Answer :

Let R = {(A, B) : A ⊂ B)}, i.e., A is a proper subset of B, be a relation defined on S.

Now,

Any set is a subset of itself, but not a proper subset.

⇒ (A,A) ∉ R ∀ A ∈ S

⇒ R is not reflexive.

Let (A,B) ∈ R ∀ A, B ∈ S

⇒ A is a proper subset of B

⇒ all elements of A are in B, but B contains at least one element that is not in A.

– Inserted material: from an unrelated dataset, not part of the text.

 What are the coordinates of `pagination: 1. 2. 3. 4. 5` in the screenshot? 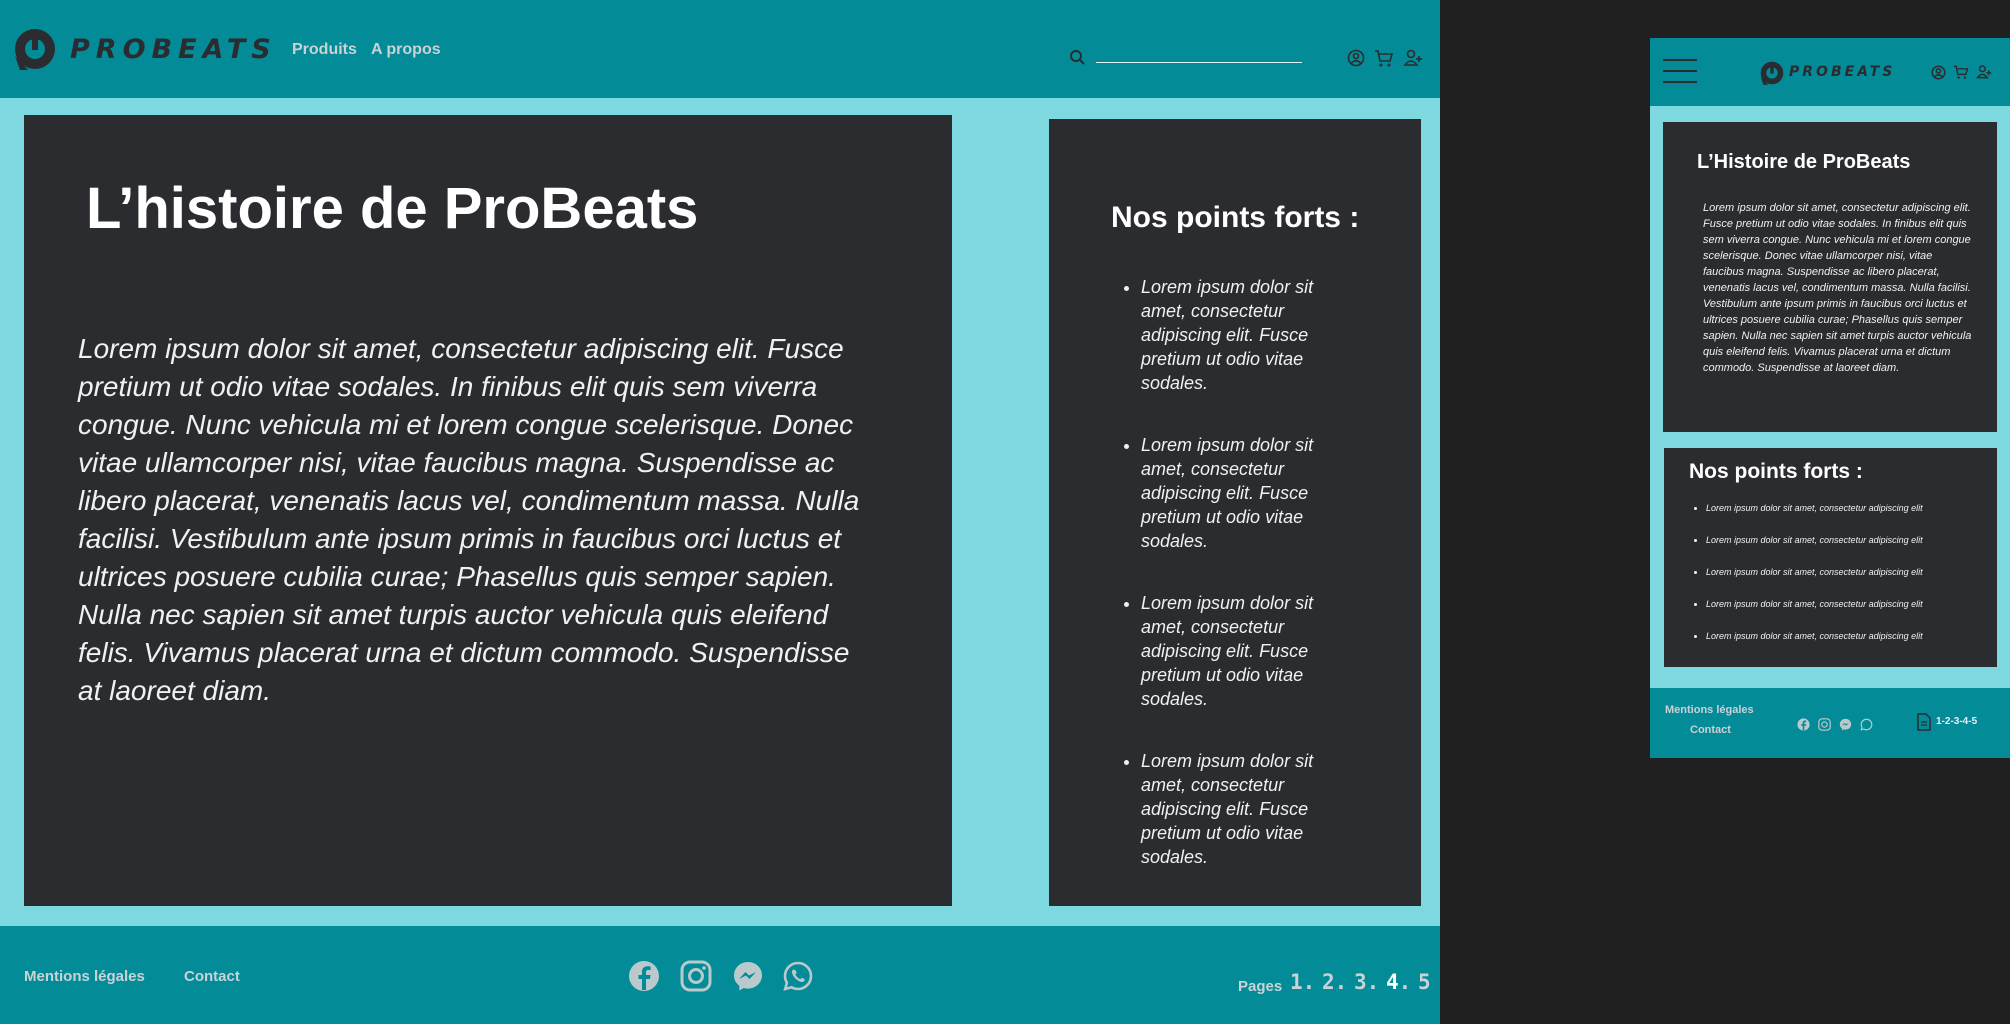 It's located at (1360, 982).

⇒ B cannot be a proper subset of A

⇒ (B,A) ∉ R

For e.g. , if B = {1,2,5} then A = {1,5} is a proper subset of B . we observe that B is not a proper subset of A.

⇒ R is not symmetric

Let (A,B) ∈ R and (B,C) ∈ R ∀ A, B,C ∈ S

⇒ A is a proper subset of B and B is a proper subset of C

⇒ A is a proper subset of C

⇒ (A,C) ∈ R

For e.g. , if B = {1,2,5} then A = {1,5} is a proper subset of B .

And if C = {1,2,5,7} then B = {1,2,5} is a proper subset of C.

We observe that A = {1,5} is a proper subset of C also.

⇒ R is transitive.

Thus, R is transitive but not reflexive and not symmetric.